Wednesday, February 27, 2008

Whoa, Nelly!

To the best of my knowledge, 9 year old boys are supposed to be interested in Legos, bike riding, knives and fire. Joey fits into this category perfectly, showing a healthy interest in all of these things.

9 year old boys are NOT supposed to be interested in girls, nor girls in them. No way, no how. That simply must be quite a few years down the road. I am so convinced of this basic truth that I have not spent even one minute thinking about what unique parenting challenges a development in this area might bring.

(It is at this point in my rant that I am going to choose to ignore that fact that girls and boys were quite interested in each other in my own fourth grade class way back when.)

As sure as I am that I have my facts straight, I nonetheless have begun to notice that Joey is, in fact, interested in girls and they, in fact, are interested in him.

A few days ago, a girl called Joey and they talked for, I kid you not, two hours and twenty minutes. ABOUT WHAT?! I have no idea. I was so flabbergasted by the entire episode that I couldn't even decide whether I should allow this. All I know is that he was positively beaming as he carried the phone around the house, trying to escape the curious ears of his siblings and the panicked, deer-in-headlights gaze of his mother.

About a week before this, tweenage girls at Julia's gymnastics class were actually tossing their hair and giggling at him as he waited for his sister. He now wants to come with me to every one of her classes.

What the heck is going on here? Has the world begun to spin backwards?

My emotions about this are mixed. One one hand, I am happy to see the obvious confidence and pleasure that this is giving him. One the other hand, I am fighting the urge to stuff him in a closet and not allow him to see the light of day for the next ten years.

Obviously, there will be no girlfriends and no dating allowed for many, many, MANY years. But what about all the stuff in between? Can he talk to them on the phone when they call? Can he sit with them at church functions? Can he suddenly become my most consistent tag-along at his sisters' activities?

Jay and I have some quick thinking to do here. Yikes!

5 comments:

Anonymous said...

Oh my dear friend....take it from me once that train has left the station there is no turning back. I am not saying this because I have a 13 yr. old daughter no no no it is because of Jeffrey, my little Don Juan himself. Jason went to the store with him the other day where they ran into a couple girls from his class who started screaming "Oh my gosh, it's Jeffrey!" Jason thought he was with Elvis or one of the Beatles for crying out loud!! Jeff spends more time in the mirror than the rest of us combined and talks to himself about how good he looks!! Where did he get this from? I remember very well our first crushes back in the days of Main school! Your saving grace is that you and I are around alot more than either one of our Mothers and we have the influences of our husbands. They play such an important part in this area of development. We have told Jeffrey as long as his grades are good he can talk on the phone. Guess what? His grades are pretty darn good!!
GOOD LUCK!!

Jennifer Slezak said...

Wait till middle school Suz! My biggest challenge as a 7th/ 8th grade teacher is figuring out who likes who and sitting them strategically in class! Even then, the notes get passed and the flirting continues- and no attention goes into the CA standards they must learn!
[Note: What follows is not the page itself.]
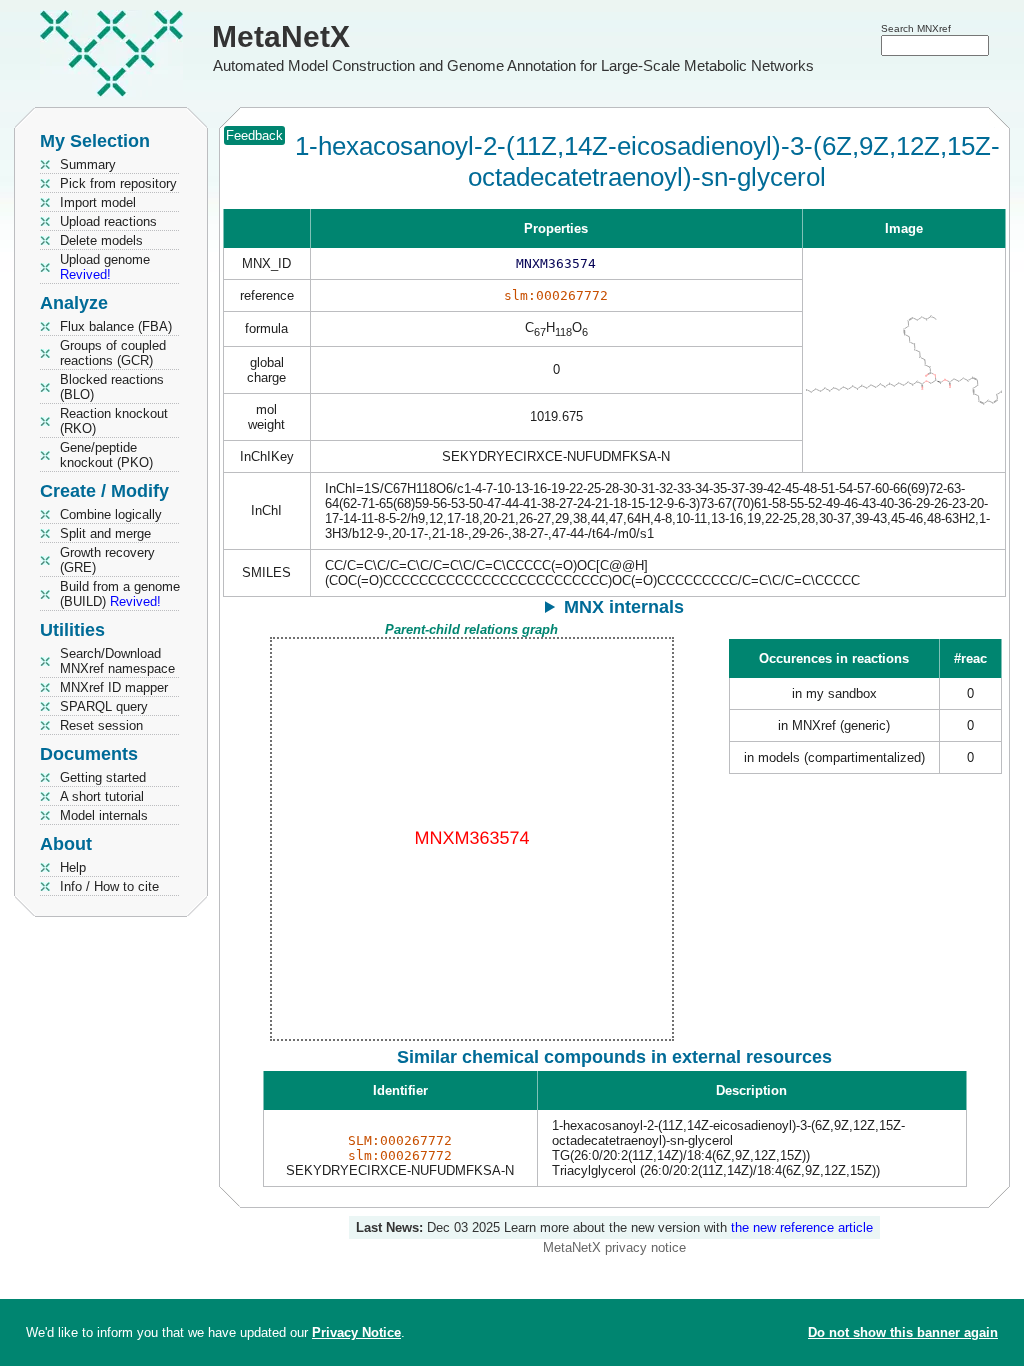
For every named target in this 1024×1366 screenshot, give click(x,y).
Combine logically (111, 514)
Suzanne Di Silvestri said...

You are right, Jen. We are blessed indeed to be able to be home with our children and to have the support of our husbands every day. Imagine how frightening it must have been for our single mothers who had to go to work and leave us every day.

I'm sure by the time they are teenagers, my children will all WISH that I worked!

Suzanne Di Silvestri said...

Oh, and I am definitely thinking about homeschooling them ALL for middle school and high school since, apparently, I have much to look forward to in this area. Thanks for the heads up, Jenny. :-)

Annie Bizzi said...

I second the middle school warning--just wait until the girls are calling asking if your little 12 year old can go with them to the movies! I didn't go on a "date" until I was 16...times have changed! Good thing we haven't lost that all important presence in their lives. I don't think there will ever be an age when we don't worry about "what's next"... Joey has the best role models though so don't fret!